- **WHAT TO WORK ON**: Lines of the listing below that contain the string "click" are to be returned.
┌─ PROVIDED DATA
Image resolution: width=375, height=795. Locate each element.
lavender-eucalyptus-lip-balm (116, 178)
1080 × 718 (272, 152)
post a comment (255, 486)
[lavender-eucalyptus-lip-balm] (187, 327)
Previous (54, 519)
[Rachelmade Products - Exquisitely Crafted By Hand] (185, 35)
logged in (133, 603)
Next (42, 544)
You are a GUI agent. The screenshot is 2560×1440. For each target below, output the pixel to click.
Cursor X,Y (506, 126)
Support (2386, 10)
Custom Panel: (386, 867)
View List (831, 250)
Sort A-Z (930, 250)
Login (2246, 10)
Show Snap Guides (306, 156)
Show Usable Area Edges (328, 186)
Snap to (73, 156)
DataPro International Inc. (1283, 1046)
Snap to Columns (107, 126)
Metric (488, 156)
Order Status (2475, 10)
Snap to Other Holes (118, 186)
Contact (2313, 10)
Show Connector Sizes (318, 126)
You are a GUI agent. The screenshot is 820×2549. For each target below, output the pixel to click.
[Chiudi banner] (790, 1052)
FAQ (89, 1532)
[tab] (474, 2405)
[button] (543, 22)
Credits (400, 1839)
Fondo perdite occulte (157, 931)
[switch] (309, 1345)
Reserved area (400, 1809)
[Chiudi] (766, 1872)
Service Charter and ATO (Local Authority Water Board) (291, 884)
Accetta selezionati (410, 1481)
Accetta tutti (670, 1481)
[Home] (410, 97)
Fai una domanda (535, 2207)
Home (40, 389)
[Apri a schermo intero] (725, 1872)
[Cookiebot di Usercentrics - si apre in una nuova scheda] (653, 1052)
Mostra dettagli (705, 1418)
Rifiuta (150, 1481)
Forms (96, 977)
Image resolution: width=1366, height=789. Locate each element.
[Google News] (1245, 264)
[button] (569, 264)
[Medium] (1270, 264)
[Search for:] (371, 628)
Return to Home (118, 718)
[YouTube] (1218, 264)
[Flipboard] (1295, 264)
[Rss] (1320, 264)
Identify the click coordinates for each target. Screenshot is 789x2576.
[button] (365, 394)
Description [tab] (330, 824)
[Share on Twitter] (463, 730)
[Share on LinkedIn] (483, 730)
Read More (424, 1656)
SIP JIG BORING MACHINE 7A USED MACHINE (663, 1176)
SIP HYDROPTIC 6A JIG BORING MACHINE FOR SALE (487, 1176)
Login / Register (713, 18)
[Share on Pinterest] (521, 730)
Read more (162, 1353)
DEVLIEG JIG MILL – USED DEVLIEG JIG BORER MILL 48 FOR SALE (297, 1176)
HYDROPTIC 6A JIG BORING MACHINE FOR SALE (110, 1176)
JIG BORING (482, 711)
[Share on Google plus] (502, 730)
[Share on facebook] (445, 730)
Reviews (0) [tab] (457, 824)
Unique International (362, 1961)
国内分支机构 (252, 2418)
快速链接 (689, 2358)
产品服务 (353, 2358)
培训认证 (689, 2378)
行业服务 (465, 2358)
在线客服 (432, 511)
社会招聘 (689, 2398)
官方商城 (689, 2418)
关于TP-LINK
└─
- **RESPONSE**:
You are a GUI agent. The screenshot is 2560×1440. For each target below, output the pixel to click.
You are a GUI agent. The screenshot is 820×2549. For each target below, output the pixel to click.
Identify the click coordinates for each target. Screenshot is 789x2576.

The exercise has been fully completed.